Cash Flow – Investing Activities

 

Net cash used in investing activities in the six months ended March 31, 2022 and 2021 was $9,500 and $0, respectively.

 

Accounts Receivable and Allowance for Doubtful Account Receivable

 

Accounts receivable are recorded at net realizable value. We determine provisions for uncollectible accounts, sales returns, and claims based upon factors including the credit risk and activity of specific distributors and resellers, historical trends, and other information. If we become aware of a specific distributor’s or reseller’s inability to meet its financial obligations, bad debt charges are recorded based on an overall assessment of past due accounts receivable outstanding. In the opinion of management, a provision was deemed necessary for uncollectible accounts.

 

Inventory

 

The cost of inventory using the standard cost method, which approximates actual cost based on a first-in, first-out method. Our inventories are valued at the lower of cost or net realizable value.

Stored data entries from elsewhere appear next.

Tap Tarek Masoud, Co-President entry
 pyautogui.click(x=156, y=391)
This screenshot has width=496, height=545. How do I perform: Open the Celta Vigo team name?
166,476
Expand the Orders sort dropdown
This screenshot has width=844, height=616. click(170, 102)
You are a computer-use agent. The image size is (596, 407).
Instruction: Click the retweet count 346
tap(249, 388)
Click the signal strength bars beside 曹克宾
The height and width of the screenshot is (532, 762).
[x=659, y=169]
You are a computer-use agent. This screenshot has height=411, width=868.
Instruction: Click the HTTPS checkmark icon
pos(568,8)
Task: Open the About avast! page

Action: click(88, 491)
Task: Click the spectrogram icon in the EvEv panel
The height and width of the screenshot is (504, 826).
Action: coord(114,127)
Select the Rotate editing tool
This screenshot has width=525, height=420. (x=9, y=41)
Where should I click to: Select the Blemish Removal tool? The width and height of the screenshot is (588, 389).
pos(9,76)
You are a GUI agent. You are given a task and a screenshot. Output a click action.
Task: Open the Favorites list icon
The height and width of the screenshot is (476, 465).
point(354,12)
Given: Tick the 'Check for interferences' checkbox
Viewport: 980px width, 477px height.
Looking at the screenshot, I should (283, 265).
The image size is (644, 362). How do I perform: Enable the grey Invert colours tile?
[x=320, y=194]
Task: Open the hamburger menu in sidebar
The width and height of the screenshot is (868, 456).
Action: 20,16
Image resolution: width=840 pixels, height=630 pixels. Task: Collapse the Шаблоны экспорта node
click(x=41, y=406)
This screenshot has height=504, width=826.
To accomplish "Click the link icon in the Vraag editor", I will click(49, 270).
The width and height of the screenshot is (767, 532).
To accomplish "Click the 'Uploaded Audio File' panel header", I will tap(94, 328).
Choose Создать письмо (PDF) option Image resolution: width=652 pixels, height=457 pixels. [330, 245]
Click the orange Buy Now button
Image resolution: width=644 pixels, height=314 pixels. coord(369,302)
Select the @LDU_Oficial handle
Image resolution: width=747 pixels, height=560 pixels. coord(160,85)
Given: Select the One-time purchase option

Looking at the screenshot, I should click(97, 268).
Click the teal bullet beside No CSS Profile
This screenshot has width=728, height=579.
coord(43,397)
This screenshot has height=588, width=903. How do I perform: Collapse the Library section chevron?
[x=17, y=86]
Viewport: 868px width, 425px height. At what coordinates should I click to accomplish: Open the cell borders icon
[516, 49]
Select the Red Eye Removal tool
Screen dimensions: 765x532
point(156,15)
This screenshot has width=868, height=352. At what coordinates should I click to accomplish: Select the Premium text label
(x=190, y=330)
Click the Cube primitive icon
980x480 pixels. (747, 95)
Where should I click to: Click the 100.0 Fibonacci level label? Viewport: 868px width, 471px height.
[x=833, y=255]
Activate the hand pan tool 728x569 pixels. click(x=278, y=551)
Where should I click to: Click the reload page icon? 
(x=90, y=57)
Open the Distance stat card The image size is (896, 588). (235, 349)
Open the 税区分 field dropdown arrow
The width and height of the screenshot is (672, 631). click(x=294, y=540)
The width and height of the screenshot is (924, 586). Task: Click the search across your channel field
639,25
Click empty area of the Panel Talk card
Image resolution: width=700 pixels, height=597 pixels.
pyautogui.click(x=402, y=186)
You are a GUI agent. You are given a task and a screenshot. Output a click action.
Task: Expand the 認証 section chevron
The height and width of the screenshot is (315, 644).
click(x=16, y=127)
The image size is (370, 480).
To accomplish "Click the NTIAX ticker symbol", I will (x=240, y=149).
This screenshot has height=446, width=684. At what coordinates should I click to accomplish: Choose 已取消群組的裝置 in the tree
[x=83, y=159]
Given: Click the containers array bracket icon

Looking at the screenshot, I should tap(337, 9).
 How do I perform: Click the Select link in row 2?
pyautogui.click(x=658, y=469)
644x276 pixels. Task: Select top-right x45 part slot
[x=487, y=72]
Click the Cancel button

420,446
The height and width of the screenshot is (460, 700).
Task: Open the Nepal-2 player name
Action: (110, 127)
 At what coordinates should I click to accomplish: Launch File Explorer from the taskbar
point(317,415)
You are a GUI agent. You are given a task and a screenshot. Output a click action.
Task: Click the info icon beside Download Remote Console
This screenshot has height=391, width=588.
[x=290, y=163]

Our inventory consists almost entirely of finished and unfinished goods, and freight, which include CBD creams, oils, capsules, and sprays. We periodically evaluate and adjust inventories for obsolescence. In the opinion of management, no provision for obsolescence is deemed necessary. The shelf life of all beverage inventory is two years. As of March 31, 2022, we had approximately $952,113 of product in inventory, which was an increase of approximately $31,301, compared to approximately $920,812 at March 31, 2021. We expect the balance of inventory to increase in direct relation to the increase in sales that we expect.

 

Goodwill and Intangible Assets

 

Goodwill arises from business combinations and is generally determined as the excess of the fair value of the consideration transferred, plus the fair value of any noncontrolling interests in the acquiree, over the fair value of the net assets acquired and liabilities assumed as of the acquisition date. Goodwill acquired in a purchase business combination and determined to have an indefinite useful life are not amortized, but tested for impairment at least annually or more frequently if events and circumstances exists that indicate that a goodwill impairment test should be performed. We have selected December 31 as the date to perform the annual impairment test.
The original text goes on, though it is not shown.